En una época en que el divorcio es tan común, resulta mucho más importante aun que los hombres se muestren más sensibles y den tranquilidad. Así como los hombres pueden apoyar a las mujeres llevando a cabo pequeños cambios, las mujeres deben hacer lo mismo.

Cómo comunicarse sin culpar a nadie

Un hombre se siente comúnmente atacado y culpado por los sentimientos de una mujer, en especial cuando ella se siente perturbada y habla de determinados problemas. Por no comprender hasta que punto somos diferentes, el no capta la necesidad de su pareja de hablar de todos sus sentimientos.

Él supone erróneamente que ella le esta hablando de sus sentimientos porque piensa que de alguna manera él es responsable o debe ser culpado de algo. Por el hecho de que ella esta perturbada y le esta hablando, él supone que ella esta enojada con él. Cuando ella se lamenta, él interpreta que le esta echando la culpa. Muchos hombres no entienden la necesidad (venusina) de compartir sentimientos de enojo con la gente que aman.

Con práctica y el conocimiento de nuestras diferencias, las mujeres pueden aprender a expresar sus sentimientos sin echar culpas. Para tranquilizar a un hombre en el sentido de no sentirse acusado de algo, cuando una mujer expresa sus sentimientos podría hacer una pausa después de unos minutos de compartir lo que siente y decirle hasta que punto lo aprecia por escucharla.

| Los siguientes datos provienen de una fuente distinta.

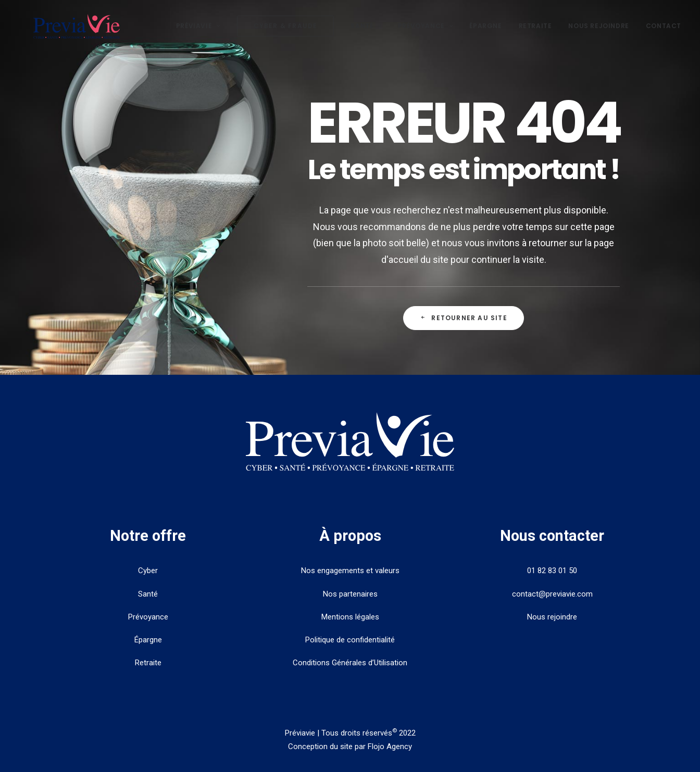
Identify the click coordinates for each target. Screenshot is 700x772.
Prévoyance (425, 32)
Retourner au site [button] (464, 318)
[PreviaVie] (83, 32)
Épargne (485, 32)
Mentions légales (350, 617)
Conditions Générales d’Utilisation (350, 663)
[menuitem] (202, 32)
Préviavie (198, 32)
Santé (366, 32)
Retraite (535, 32)
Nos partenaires (350, 594)
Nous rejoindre (598, 32)
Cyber (148, 571)
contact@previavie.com (552, 594)
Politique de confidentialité (350, 640)
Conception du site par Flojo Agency (350, 746)
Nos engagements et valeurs (350, 571)
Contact (664, 32)
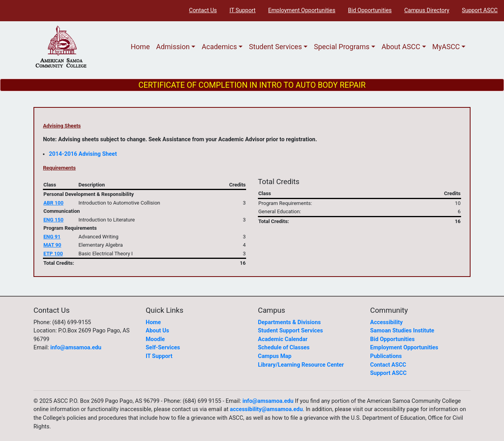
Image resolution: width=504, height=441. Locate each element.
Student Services (275, 46)
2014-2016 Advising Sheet (83, 154)
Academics (219, 46)
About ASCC (401, 46)
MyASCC (446, 46)
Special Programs (341, 46)
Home (140, 46)
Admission (172, 46)
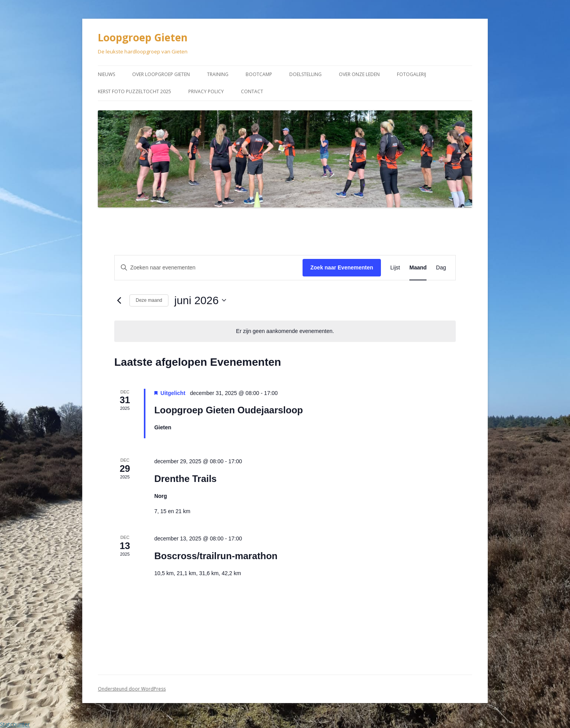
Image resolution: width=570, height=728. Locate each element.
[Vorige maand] (119, 300)
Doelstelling (305, 74)
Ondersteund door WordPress (132, 689)
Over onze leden (359, 74)
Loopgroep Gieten (143, 37)
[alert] (285, 331)
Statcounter (15, 724)
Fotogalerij (411, 74)
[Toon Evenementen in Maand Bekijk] (418, 267)
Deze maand (149, 300)
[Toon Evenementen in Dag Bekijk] (441, 267)
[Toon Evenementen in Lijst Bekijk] (395, 267)
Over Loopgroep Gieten (161, 74)
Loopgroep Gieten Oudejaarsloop (228, 410)
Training (218, 74)
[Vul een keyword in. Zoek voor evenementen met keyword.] (209, 267)
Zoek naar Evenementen (342, 267)
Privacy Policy (206, 91)
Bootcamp (259, 74)
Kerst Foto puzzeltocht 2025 (135, 91)
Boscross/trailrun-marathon (216, 556)
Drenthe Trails (186, 478)
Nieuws (106, 74)
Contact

Podría hacer algunos de los siguientes comentarios: “estoy muy feliz de poder hablar de esto”; “hablar de esto me hace sentir muy bien”; “me siento aliviada de poder hablar de esto”; “Me siento muy feliz de poder quejarme de todo esto. Me hace sentir mucho mejor”; “Bueno, ahora que hable de eso, me siento mucho mejor. Gracias.” Esta simple variación puede cambiar todo.

En el mismo sentido, mientras ella describe sus problemas, puede apoyarlo apreciando las cosas que él ha hecho para que su vida sea más fácil y satisfactoria. Por ejemplo, si ella se esta lamentando del trabajo, de vez en cuando puede mencionar que tenerlo en su vida es bueno y que se siente contenta de volver a casa; si se esta quejando de la casa, podría mencionar entonces que aprecia que el haya arreglado la cerca; o si se esta lamentando de las finanzas, podría mencionar que aprecia realmente cuanto trabaja él; o si se lamenta de las frustraciones de ser madre, podría mencionar que se alegra de contar con su ayuda.

Compartir la responsabilidad

Una buena comunicación requiere de la participación de los dos lados. Un hombre debe esforzarse en recordar que el quejarse de los problemas no significa echar culpas y que cuando una mujer se lamenta esta simplemente dejando salir sus frustraciones al hablar de estas. Una mujer puede esforzarse en hacerle saber que, aun cuando se este quejando, ella igual lo aprecia.

Por ejemplo, mi esposa entro hace un rato y me pregunto como estaba saliendo este capitulo. Yo respondí: “Esta casi terminado. ¿Qué tal tu día?”

Ella dijo: “Oh, hay tanto por hacer. Casi no tenemos tiempo para estar juntos”. Mi viejo ya se hubiera puesto a la defensiva y le hubiera recordado todo el tiempo que pasamos juntos o le hubiera dicho que importante era que yo cumpliera con mi plazo de entrega. Esto solo hubiese creado tensión.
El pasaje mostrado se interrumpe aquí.